As distributed photovoltaic power enters the market, large industrial and commercial users are required to adopt a self-consumption model. In addition to the fully grid-connected and surplus self-generation models, the draft introduces the concept of full self-consumption. Residential distributed PV is the most flexible, allowing any of these modes; general industrial and commercial users have fewer options, excluding fully grid-connected models; and large industrial and commercial users are subject to the strictest rules, only allowing full self-consumption and requiring anti-reverse flow devices. We predict that this may impact the willingness of some industries with low self-consumption rates, such as large warehousing, to install PV systems.

Additionally, the draft clearly stipulates for the first time that distributed photovoltaic projects using full grid connection or surplus self-generation must participate in market-based transactions, including various forms of energy and ancillary services. Projects that are registered in the national poverty alleviation program can also issue green certificates and engage in transactions. Given the increasing fluctuations in distributed photovoltaic electricity prices, project development may become stricter to reduce the risk of lower-than-expected returns after grid connection.
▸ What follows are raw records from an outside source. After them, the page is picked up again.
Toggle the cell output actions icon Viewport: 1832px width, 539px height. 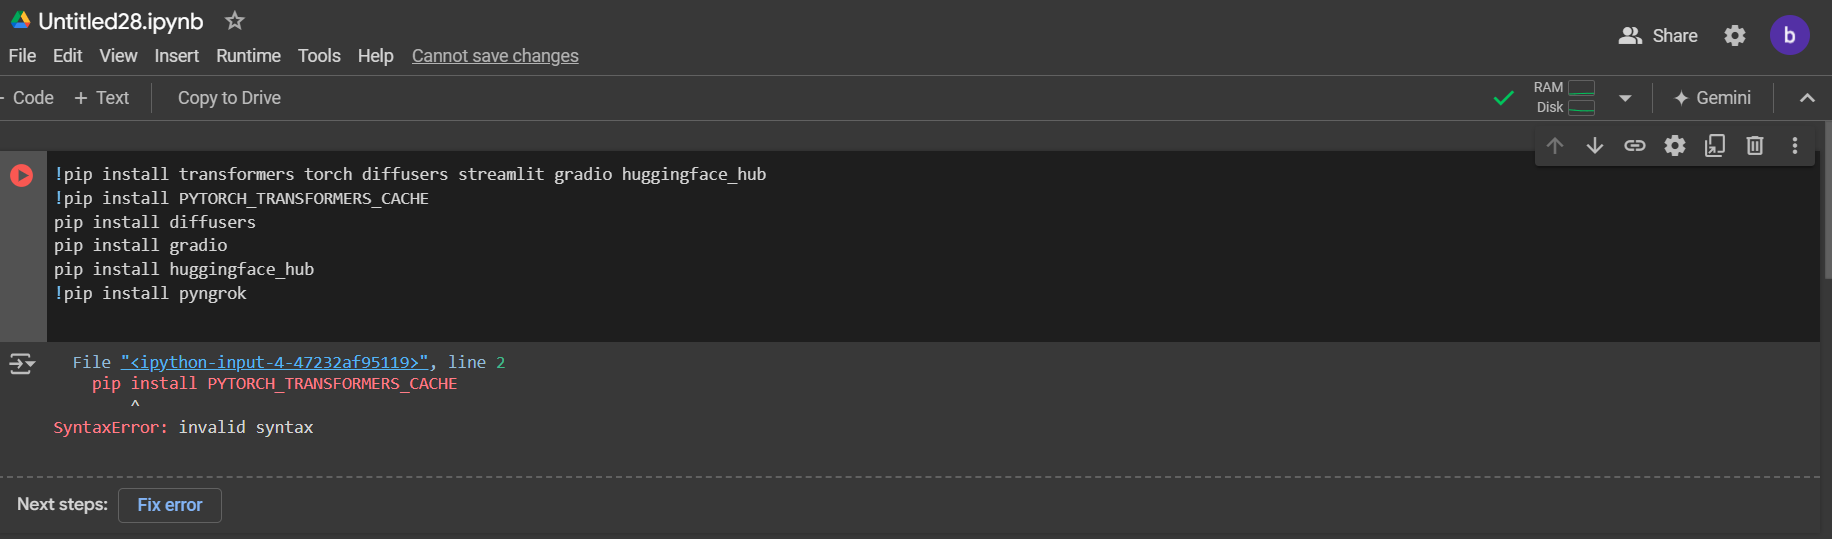coord(22,364)
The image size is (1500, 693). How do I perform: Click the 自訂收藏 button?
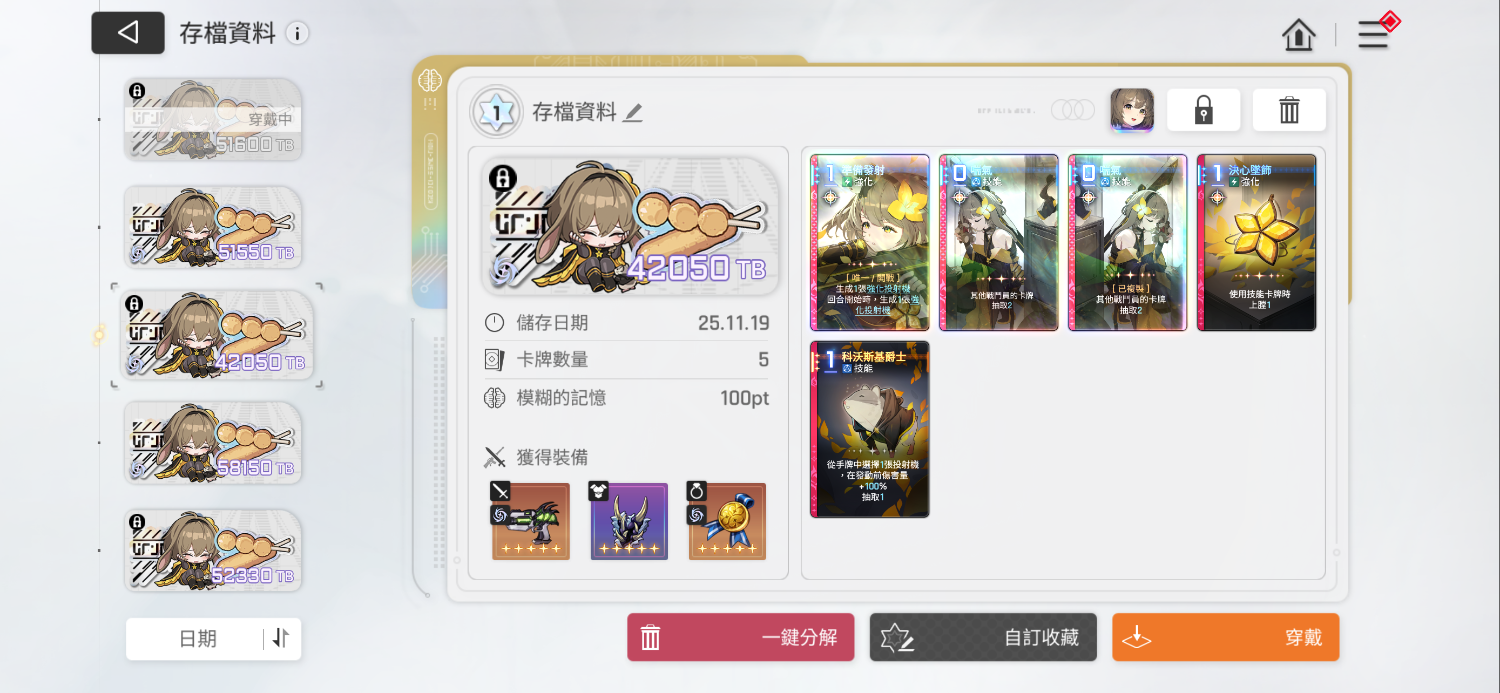[983, 637]
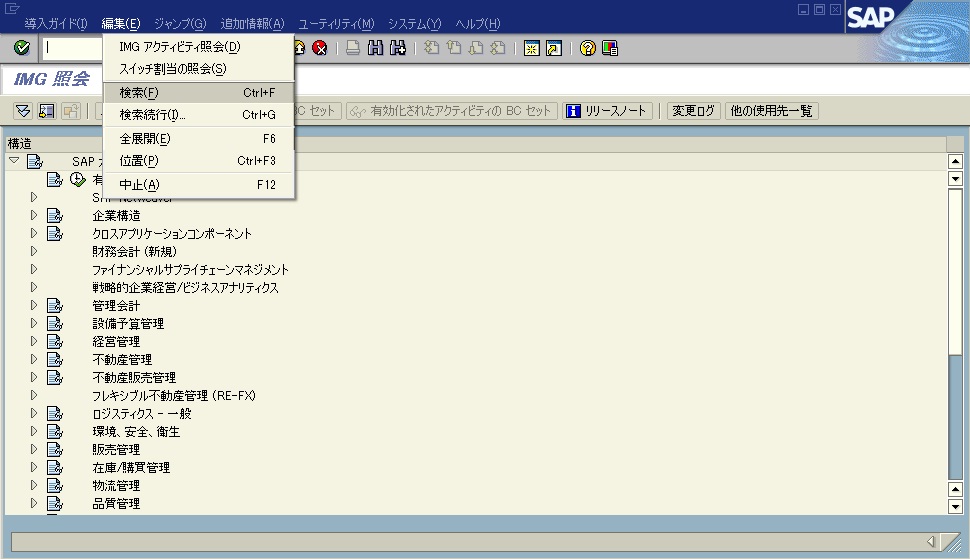Open the document icon beside 企業構造
Image resolution: width=970 pixels, height=559 pixels.
(55, 216)
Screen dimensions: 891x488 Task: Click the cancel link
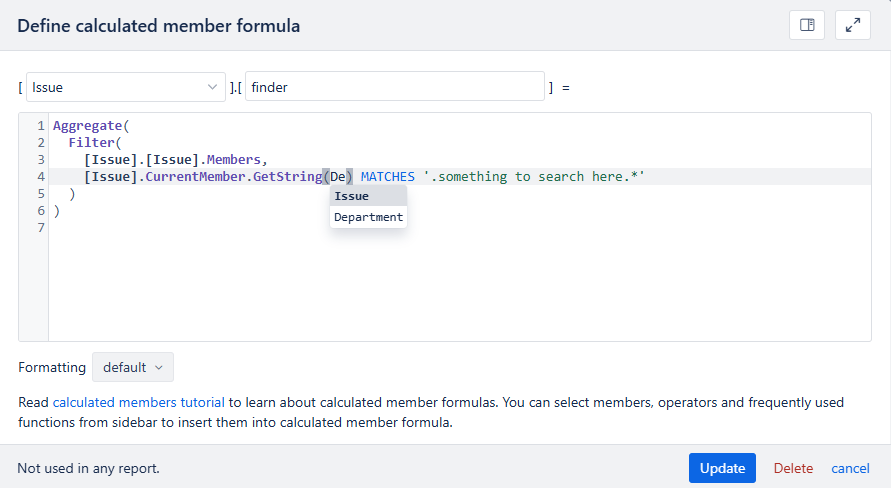850,468
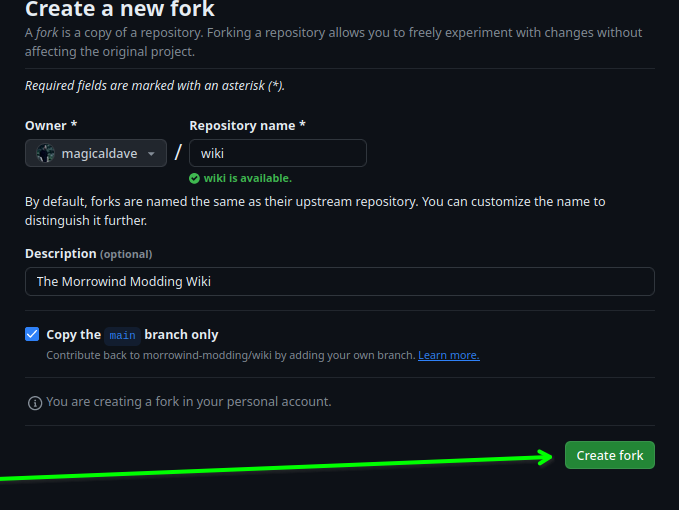Click the green checkmark availability icon

(x=194, y=178)
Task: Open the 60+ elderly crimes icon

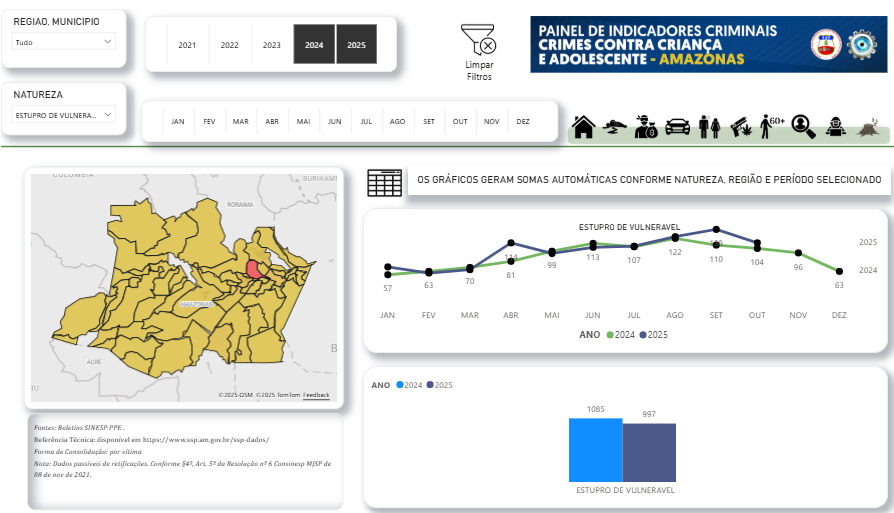Action: [x=771, y=126]
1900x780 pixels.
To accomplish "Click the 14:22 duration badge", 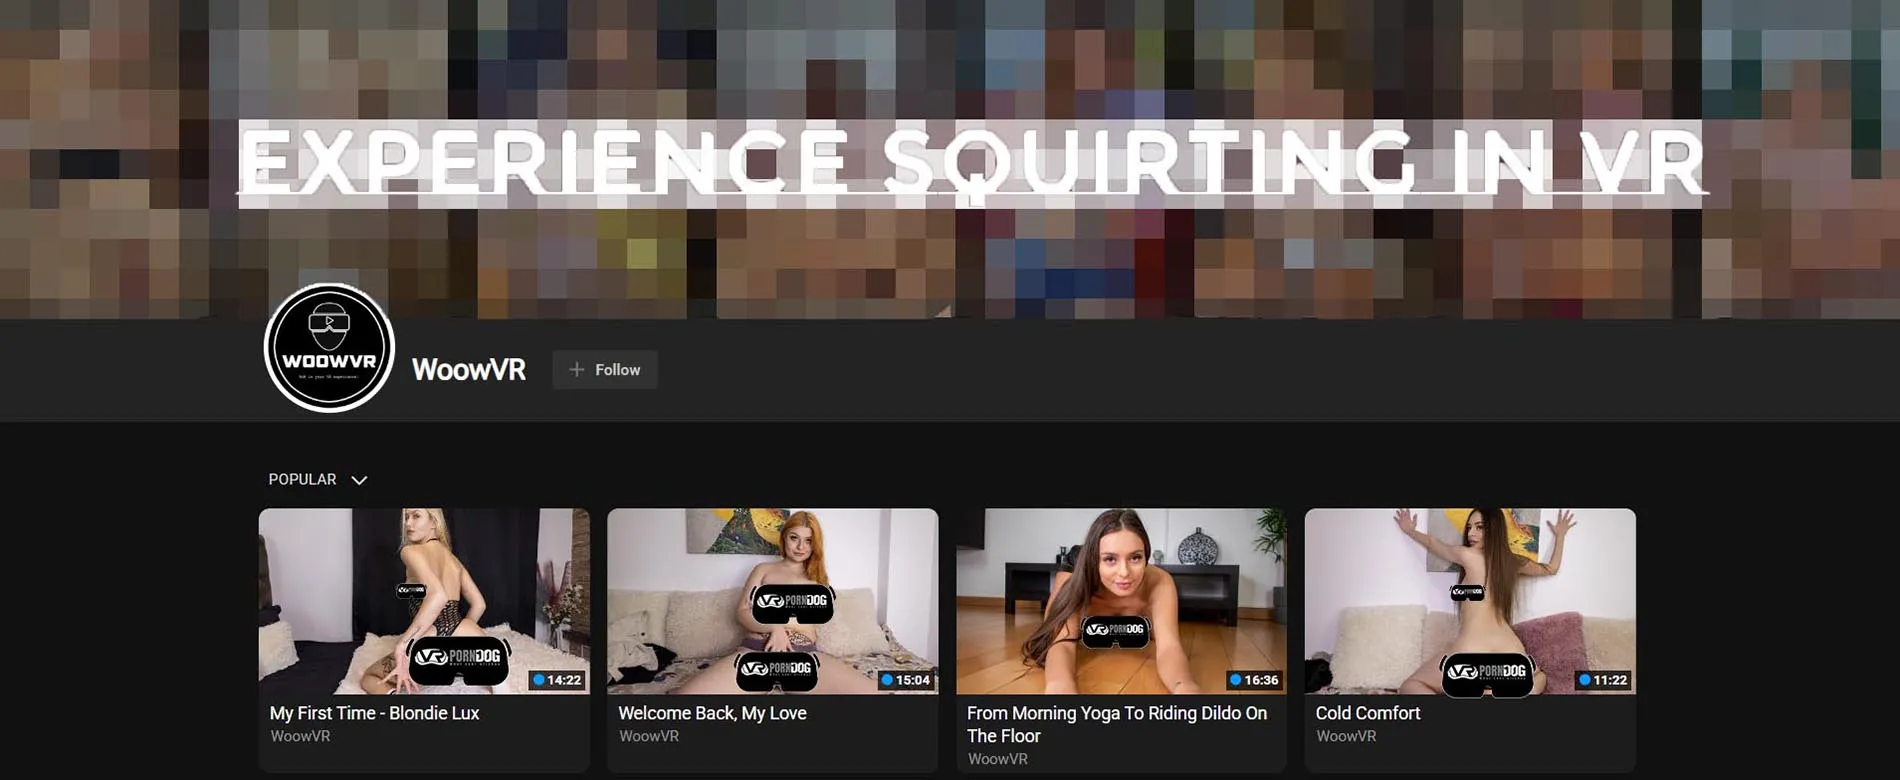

The draft also sets the goal for distributed photovoltaic projects to achieve “observable, measurable, adjustable, and controllable” outcomes. To this end, grid companies will strengthen the planning of active distribution networks and establish dispatching mechanisms, upgrading the public grid to enhance capacity and scheduling abilities. Distributed photovoltaic investors will be responsible for upgrading internal user networks, including convergence facilities and grid-connection infrastructure. Additionally, existing projects may also need equipment upgrades and retrofits. We believe that distributed photovoltaic dispatching will face dual challenges: on one hand, distributed photovoltaic systems will be allowed to participate in dispatching through forms like microgrids, integrated energy systems, and virtual power plants, testing project operation and maintenance capabilities; on the other hand, in times of low system load, distributed photovoltaic systems connected to distribution grids may reverse electricity flow into transmission networks, posing challenges to grid dispatching mechanisms.

Regarding investment and registration, the entity that invests in distributed photovoltaic projects is responsible for registering the project, following the principle of “whoever invests, registers.” Residential household projects can be registered by either the grid company on behalf of the owner or by the owner themselves, while the other three types must be registered by the investment entity. Distributed photovoltaic projects are exempt from requiring an electricity business license, but the investment (registration) entity must sign a power purchase agreement with the grid company before the project becomes operational. The draft also prohibits local authorities from controlling rooftop development resources through exclusive franchises, which is expected to encourage various investors to develop and construct distributed photovoltaic projects on an equal footing through market-based mechanisms. We believe that this policy may reduce development costs for distributed photovoltaic projects, and some intermediaries that rely on rooftop resources for profit may gradually exit the market.

In conclusion, while the introduction of the Distributed Photovoltaic Management Measures will bring a series of policy changes and market challenges, high-quality projects in areas with low consumption pressure and high electricity price affordability still hold investment value. Investors should closely follow policy developments and market changes to formulate sound investment strategies.